Constatant la contrefaçon massive de ses gravures, Albrecht Dürer, peintre et graveur allemand, sollicite en 1511 l’empereur Maximilien pour obtenir un privilège impérial protégeant ses œuvres. Il fait imprimer sur la page finale de ses recueils un avertissement cinglant :
Halte ! Voleurs d’idées d’autrui […], n’osez pas poser vos mains rapaces sur mes œuvres. Sachez que j’ai obtenu de l’empereur un décret interdisant que quiconque puisse imprimer ou vendre de fausses imitations de ces gravures ; sinon, vos biens seront confisqués et votre corps mis en danger mortel.
Albrecht Dürer (1471-1528)
On en tremble. Cette mise en garde témoigne de l’importance que Dürer accordait à la propriété de ses créations.

Mais la société est-elle prête pour accepter cette idée de propriété intellectuelle ? Loin de là.
Un graveur vénitien, Marc Antonio Raimondi, est mis en accusation par Dürer pour plagiat de ses gravures. Le tribunal ne le sanctionne pas vraiment : il est autorisé à continuer à reproduire les images de Dürer à condition toutefois de ne plus apposer le monogramme AD sur ses copies. C’était donner à Raimondi un permis officiel de copier. Le tribunal semble avoir été plus sensible au fait que le copieur vend ses copies en les faisant passer pour les originaux du maître, grâce à la signature, qu’au fait de copier les images du maître.
Les copies légitimes
Dürer ne peut pas trop cracher dans la soupe. Ses gravures se diffusent dans toute l’Europe et élargissent sa renommée à un point inégalé par ses prédécesseurs.
Des commanditaires et d’autres artistes se saisissent de ces gravures et les transposent en peintures. Combien de tableaux de retables sont issus de gravures de grands maîtres ? Grâce à la copie, une église de campagne peut avoir son « Rubens » au fond du chœur. Du moins, une reproduction.

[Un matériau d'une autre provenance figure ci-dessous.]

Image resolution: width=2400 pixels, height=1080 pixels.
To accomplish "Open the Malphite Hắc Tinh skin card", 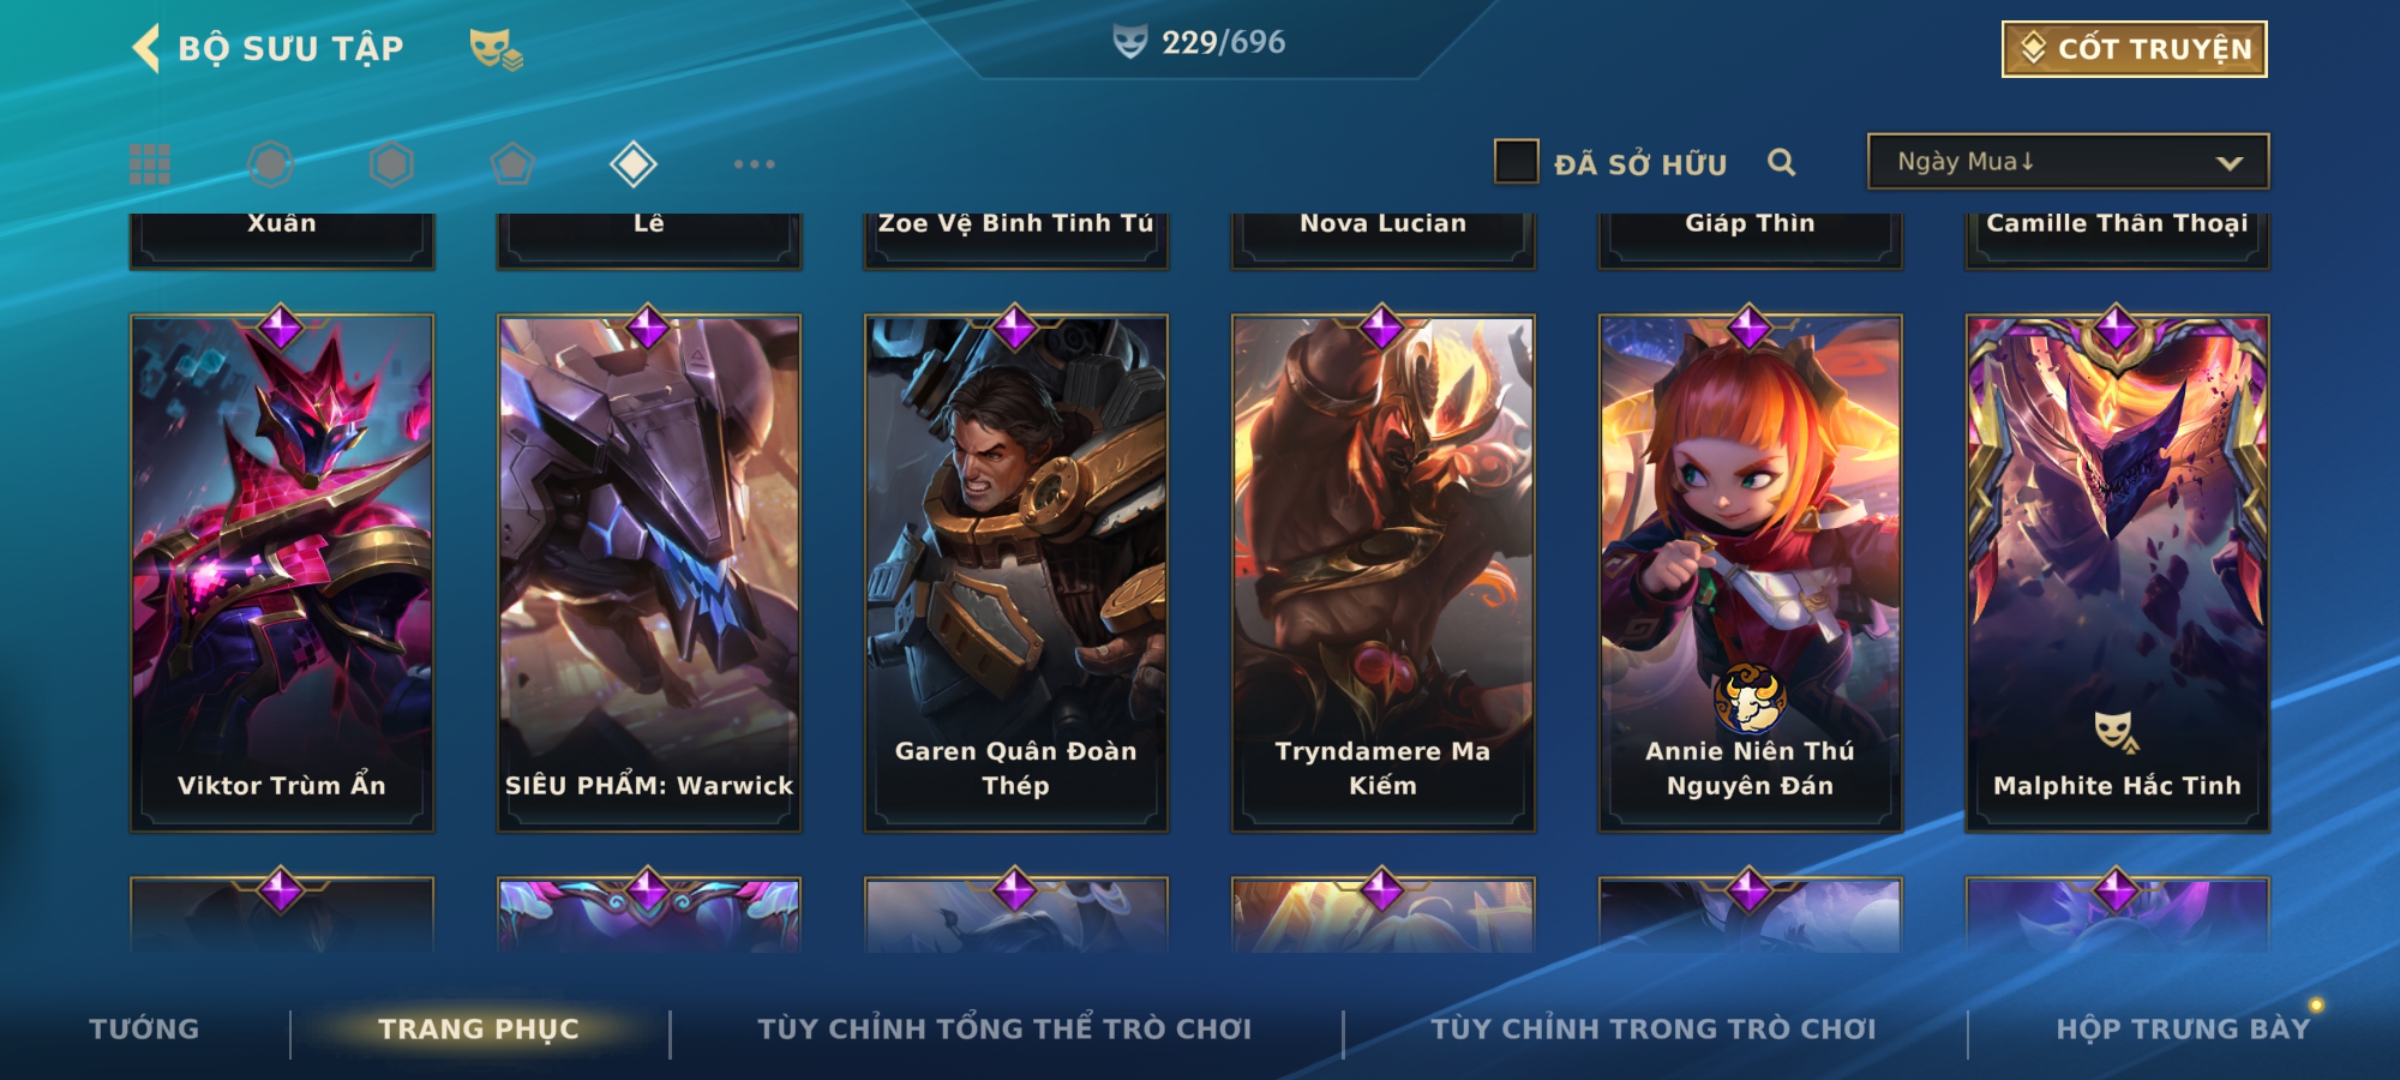I will pyautogui.click(x=2117, y=572).
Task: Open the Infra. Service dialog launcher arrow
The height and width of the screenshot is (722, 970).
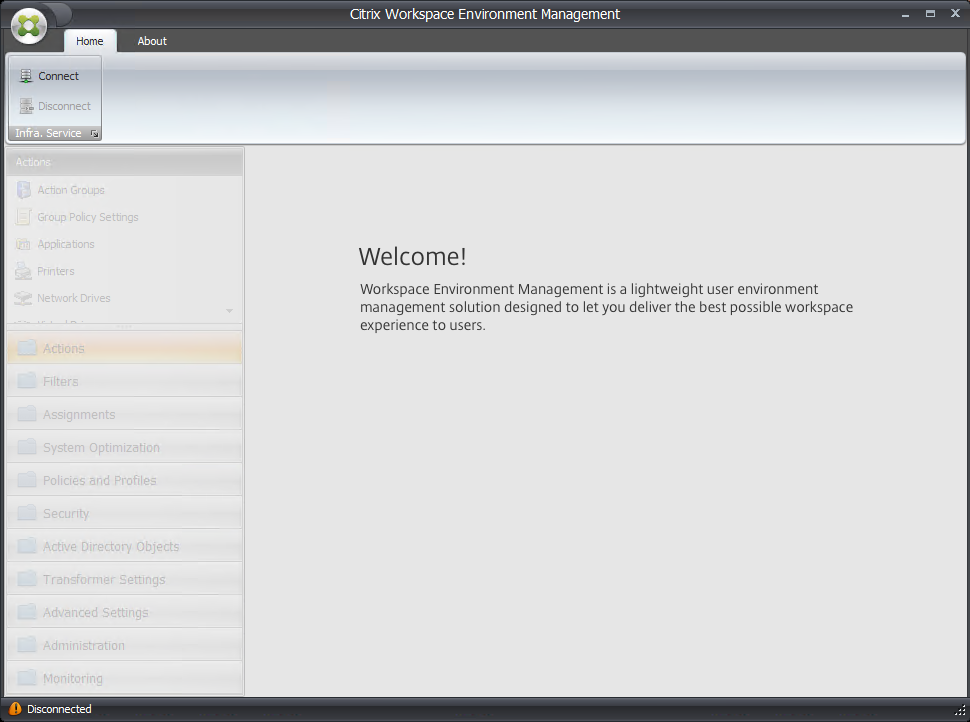Action: pyautogui.click(x=94, y=132)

Depuis la fin du Moyen Âge, le genre de la copie se porte bien pour une autre raison. Des ateliers s’engagent dans des productions standardisées. Constatant le succès commercial de certains modèles, ils les produisent en série. Plusieurs versions d’une même œuvre sortent. Dans l’atelier, le maître laisse ses compagnons ou ses élèves s’en charger. Ces reproductions ne sont donc pas des copies illégitimes, mais plutôt des répliques ou des variantes.
Vive les plagiaires !
Nous pouvons aujourd’hui être reconnaissants envers certains plagiaires.
Prenons l’exemple du groupe du Laocoon, représentant une scène de l’Odyssée : le prêtre Laocoon s’oppose à l’entrée du fameux cheval de Troie dans sa ville, mais des serpents le tuent, lui et ses fils, permettant ainsi l’introduction du cheval. Vous connaissez la suite…

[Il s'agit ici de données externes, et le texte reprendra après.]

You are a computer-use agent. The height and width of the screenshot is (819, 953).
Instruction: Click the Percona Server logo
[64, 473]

Ce groupe statuaire est découvert lors de travaux à Rome en 1506. L’œuvre impressionne tellement que le pape Jules II en fait l’acquisition et que les copies se multiplient rapidement, d’autant plus que l’auteur, depuis longtemps disparu, ne peut protester.
Or, ce Laocoon est lui-même une copie romaine en marbre d’une sculpture grecque antique en bronze aujourd’hui disparue. Nous pouvons nous réjouir d’avoir retrouvé cet exemplaire, sans lequel une merveille de l’art grec nous aurait échappé.
Ce qui m’amène à réviser complètement mon opinion sur un incident que j’ai eu sur le réseau social Linkedin la semaine dernière. Une abonnée m’a signalé le plagiat d’une de mes publications. Même photo, même texte.

Au lieu de m’emporter contre mon plagiaire, je devrais le remercier. Car, si pour une raison quelconque, mon post Linkedin disparaît d’Internet, il subsistera de ma grande œuvre une trace grâce à lui 😊.